LoqiRoam · 旅日記

水面から木立へ、午後の札幌

豊平川から中島公園へ入り、水面、庭、歴史建築、文学、児童文化の順に光の居場所を追った。

中の島を出て、まず豊平川のほうへ歩いた。幌平橋では、川沿いの平らな道とは違う高さに上がる。階段の途中で見る水面は、さっきまでの川と同じはずなのに、空の白さを多く含んでいた。そこから中島公園へ入ると、街の音が木の葉に分けられた。菖蒲池は木材を浮かべた場所の名残を持ちながら、今は緑を静かに映している。日本庭園では光が細くなり、豊平館の青い縁取りが木立の間から現れた。文学館で図書室と喫茶の気配に足を止め、最後はこぐま座の丸い建物へ向かった。川、池、庭、建物、そして子どもの劇場。光を追っていたつもりが、札幌の記憶が重なる順番を歩いていた。

この旅の足跡

  1. 幌平橋のアーチは、川面より高いところにもう一つの散歩道をつくっていた。水の白さと街の影が、階段を上るたびに変わる。
  2. 池はかつて木材を浮かべた場所の名残だという。
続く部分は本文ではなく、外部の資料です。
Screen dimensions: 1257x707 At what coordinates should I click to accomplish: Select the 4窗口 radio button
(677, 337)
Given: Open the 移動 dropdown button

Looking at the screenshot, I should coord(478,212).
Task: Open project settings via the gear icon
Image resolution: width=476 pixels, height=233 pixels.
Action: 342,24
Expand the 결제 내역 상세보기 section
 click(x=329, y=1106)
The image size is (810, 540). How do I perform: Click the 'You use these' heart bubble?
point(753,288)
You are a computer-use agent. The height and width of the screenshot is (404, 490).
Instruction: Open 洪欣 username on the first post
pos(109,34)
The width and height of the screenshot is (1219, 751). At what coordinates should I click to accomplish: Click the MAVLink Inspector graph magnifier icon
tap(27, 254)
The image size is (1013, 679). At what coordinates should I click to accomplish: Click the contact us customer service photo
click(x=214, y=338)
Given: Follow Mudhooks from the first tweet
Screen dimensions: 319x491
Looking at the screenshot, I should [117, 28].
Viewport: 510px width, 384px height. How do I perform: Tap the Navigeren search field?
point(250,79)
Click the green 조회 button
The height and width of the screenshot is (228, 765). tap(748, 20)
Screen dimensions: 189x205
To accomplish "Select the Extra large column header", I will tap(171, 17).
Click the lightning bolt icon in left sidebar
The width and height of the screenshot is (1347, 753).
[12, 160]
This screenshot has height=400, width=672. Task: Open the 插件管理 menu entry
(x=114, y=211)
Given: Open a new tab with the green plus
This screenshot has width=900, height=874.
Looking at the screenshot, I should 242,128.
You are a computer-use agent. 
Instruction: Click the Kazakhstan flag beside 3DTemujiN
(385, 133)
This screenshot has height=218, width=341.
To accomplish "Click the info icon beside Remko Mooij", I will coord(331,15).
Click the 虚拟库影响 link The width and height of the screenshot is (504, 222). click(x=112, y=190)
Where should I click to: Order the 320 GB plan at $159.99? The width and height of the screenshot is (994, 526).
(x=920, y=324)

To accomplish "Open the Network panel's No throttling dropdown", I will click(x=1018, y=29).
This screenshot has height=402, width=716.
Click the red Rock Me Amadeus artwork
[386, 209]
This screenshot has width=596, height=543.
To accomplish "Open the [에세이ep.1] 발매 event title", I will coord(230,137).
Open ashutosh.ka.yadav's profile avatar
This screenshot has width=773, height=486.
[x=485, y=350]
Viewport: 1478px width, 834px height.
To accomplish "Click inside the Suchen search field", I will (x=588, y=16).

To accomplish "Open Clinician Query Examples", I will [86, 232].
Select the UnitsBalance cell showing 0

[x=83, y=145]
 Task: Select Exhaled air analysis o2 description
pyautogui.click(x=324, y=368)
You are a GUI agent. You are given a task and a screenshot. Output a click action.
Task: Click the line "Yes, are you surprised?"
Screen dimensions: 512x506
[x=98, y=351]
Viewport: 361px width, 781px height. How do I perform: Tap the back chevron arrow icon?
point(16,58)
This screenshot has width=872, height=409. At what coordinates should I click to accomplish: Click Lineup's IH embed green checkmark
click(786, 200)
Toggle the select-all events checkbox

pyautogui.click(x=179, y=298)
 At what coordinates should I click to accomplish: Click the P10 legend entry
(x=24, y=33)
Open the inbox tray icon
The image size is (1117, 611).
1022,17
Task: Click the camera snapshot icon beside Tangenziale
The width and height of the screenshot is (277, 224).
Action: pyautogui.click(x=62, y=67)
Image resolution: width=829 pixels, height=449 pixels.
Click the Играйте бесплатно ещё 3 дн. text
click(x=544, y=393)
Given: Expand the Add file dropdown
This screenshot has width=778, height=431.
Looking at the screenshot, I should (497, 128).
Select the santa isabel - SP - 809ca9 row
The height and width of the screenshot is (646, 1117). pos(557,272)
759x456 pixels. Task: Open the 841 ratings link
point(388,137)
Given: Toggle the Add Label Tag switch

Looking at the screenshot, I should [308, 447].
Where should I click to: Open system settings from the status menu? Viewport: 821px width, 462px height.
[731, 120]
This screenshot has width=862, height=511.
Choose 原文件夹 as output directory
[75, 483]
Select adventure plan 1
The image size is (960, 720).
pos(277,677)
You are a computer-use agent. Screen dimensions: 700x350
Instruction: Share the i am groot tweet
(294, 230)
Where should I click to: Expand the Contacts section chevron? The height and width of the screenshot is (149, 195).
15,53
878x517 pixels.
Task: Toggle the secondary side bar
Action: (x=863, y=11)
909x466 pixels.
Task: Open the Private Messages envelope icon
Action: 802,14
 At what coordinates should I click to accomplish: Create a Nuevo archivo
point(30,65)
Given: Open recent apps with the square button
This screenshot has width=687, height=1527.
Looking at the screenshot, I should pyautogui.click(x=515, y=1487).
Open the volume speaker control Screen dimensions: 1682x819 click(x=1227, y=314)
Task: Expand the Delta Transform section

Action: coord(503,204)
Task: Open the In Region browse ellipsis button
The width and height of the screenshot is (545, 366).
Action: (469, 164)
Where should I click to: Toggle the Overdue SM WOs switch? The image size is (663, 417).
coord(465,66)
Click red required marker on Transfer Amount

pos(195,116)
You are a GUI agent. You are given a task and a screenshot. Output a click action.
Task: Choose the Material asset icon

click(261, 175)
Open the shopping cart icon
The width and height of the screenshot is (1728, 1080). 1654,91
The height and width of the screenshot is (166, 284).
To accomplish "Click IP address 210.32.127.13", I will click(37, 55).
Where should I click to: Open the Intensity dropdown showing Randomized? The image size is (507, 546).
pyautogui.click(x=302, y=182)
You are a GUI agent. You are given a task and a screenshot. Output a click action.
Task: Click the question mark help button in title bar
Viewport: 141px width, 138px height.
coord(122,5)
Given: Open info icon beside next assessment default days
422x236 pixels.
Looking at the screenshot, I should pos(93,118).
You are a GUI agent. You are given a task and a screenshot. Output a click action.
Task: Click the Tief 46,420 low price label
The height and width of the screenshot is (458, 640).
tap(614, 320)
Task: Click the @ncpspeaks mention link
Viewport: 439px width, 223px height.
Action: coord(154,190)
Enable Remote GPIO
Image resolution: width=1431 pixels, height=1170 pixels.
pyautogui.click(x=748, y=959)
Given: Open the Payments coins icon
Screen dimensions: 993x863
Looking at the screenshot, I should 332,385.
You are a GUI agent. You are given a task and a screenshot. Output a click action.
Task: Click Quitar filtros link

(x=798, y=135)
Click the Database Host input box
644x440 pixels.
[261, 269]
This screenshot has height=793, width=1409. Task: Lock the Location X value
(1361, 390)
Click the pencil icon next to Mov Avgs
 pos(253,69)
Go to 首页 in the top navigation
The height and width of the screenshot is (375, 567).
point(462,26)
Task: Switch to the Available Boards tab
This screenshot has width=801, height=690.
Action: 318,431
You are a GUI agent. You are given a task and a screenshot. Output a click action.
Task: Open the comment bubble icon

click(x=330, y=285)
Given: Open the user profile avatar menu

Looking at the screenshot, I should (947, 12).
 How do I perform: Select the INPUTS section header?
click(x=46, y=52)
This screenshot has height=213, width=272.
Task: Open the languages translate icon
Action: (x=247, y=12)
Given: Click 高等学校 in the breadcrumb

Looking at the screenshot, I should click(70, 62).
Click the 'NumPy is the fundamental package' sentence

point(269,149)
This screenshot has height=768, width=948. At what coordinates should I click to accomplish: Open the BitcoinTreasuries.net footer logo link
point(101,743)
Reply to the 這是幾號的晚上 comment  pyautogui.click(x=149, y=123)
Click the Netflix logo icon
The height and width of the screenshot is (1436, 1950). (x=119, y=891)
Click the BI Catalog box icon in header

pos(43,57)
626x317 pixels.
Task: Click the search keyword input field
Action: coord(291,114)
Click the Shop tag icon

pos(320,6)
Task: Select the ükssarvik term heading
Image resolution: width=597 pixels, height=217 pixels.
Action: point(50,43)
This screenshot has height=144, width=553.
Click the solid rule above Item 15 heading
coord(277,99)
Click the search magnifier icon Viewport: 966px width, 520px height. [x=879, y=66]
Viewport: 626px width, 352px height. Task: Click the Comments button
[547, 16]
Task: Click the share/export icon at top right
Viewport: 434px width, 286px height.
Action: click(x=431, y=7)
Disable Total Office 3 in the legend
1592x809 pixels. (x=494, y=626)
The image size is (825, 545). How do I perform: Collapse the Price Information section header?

今は緑をそのまま映し、船の動きだけが鏡をゆっくり崩している。
  3. 日本庭園は9時から17時まで見られる。木漏れ日は池のそばで細くなり、広い公園の中に別の時間が隠れているようだった。
  4. 青い縁取りの豊平館は、木立の緑の中で輪郭だけが先に現れた。明治のホテル建築なのに、午後の光には少し涼しい。
  5. 文学館には展示室だけでなく図書室と喫茶コーナーがある。外の光を急いで追わず、言葉のそばで一度歩みを止めた。
  6. こぐま座は日本初の公立人形劇場として1976年に開館した。丸みのある建物の前で、見えない観客の気配まで明るく感じた。